Thursday, January 24, 2013

Setting goals...f'curry chicken

Goals....what the hell are those?
Are they like promises we make and then break to our selves?
Those empty little things we agree to that we slowly back out of at the last minute
 cause we're scared shitless?

I made a vow for R1 - 2013 to finally make me some of these 'goals' and stick to my word.  I wont do big WOO HOO look at me, my shit is HOT goals...no no, I think I'll start with the small stuff, back to basic's and work my way up from there.

A wonderful friend posted a weekly goal board for herself. It was realistic, achievable and hit me between the eyes.  Hell yes!  Thats the shit I'm talking about!  But what the hell do you put on a list that has 12 vacancies and you can only think of 2 things??  Im more of a free spirit in that department. Yeah I plan stuff, organise things for the kids and hubby but me...mehhhh to hard department.  

What do I really really want to do for me? 
What would I like to achieve and how can I push myself that little bit to get a fist punch or 4?



I dont want to make it about numbers...that does my head in but its something that I want to over come.  I realise that the program consist's of weigh in's, measuring, bottling your farts and I want to be able not to be consumed by them so I dont crack the shits and walk away with my hands in the air in defeat like I did in R2 - 2012.  
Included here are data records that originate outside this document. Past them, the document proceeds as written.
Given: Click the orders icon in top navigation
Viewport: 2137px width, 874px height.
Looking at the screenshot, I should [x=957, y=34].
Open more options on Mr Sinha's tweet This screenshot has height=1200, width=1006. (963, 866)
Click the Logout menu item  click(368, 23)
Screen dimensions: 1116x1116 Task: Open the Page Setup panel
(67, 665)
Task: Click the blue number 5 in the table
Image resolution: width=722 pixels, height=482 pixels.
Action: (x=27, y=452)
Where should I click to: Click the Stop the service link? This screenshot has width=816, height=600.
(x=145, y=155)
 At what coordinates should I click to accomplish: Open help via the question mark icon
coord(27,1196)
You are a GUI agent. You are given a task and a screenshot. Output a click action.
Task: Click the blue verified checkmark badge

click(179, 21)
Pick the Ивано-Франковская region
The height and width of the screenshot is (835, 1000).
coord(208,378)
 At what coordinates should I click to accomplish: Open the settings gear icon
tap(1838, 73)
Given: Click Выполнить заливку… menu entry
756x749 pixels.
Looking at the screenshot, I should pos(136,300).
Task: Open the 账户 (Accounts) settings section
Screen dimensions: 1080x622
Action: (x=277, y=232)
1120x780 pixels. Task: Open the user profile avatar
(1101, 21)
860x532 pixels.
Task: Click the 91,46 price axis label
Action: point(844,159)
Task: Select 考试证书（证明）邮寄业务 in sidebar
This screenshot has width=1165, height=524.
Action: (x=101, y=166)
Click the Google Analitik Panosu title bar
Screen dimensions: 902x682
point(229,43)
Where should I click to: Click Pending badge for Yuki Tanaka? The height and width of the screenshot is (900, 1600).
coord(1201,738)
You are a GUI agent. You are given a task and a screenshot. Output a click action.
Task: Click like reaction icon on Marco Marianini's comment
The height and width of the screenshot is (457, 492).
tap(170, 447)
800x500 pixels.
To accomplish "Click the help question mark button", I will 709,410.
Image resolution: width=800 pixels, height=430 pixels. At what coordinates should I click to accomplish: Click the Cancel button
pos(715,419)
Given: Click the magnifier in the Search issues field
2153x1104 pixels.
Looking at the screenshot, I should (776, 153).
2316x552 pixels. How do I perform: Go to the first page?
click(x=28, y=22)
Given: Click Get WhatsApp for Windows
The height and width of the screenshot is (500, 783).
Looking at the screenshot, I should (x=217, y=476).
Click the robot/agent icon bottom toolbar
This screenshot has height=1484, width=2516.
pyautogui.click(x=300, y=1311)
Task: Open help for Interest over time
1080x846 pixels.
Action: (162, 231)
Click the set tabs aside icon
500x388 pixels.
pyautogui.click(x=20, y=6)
Week 1 - 11th feb - get back out and walking my 6.5km's a week. Learn to strap my knee
Week 2 - 18th feb - take compliments without looking down. smile and say thank you.  Its all positive
Week 3 - 25th feb - be back up to running 500m without stopping (small steps)
Week 4 - 4th mar - Tuff mudder cow mud run - Shepparton Sunday 10th
Week 5 - 11th mar - be back to drinking 3L of water a day, EVERY DAY
Week 6 - 18th mar - swim 100m at the pool without stopping
Week 7 - 25th mar - Donate blood 12.30 - Wednesday 27th - run 1km non stop
Week 8 - 1st apr -  do 10 toe pushups. .yes scarey shit!!!
Week 9 - 8th apr - re evauluate my diet and make sure that I am keeping on track
Week 10 - 15th apr - swim 200m at the pool without stopping
Week 11 - 22nd apr - run 2km's non stop
Week 12 - 29th apr - Hopefully I have gotten myself down to 90kg's this round and done accomplished on this list.

There done and done.  I did it, its only taken me 4 hours to complete.  Man its not easy I tell you.  

Now im off to the shed to go find the weight bench and weights.  Time to tone and get organised peeps.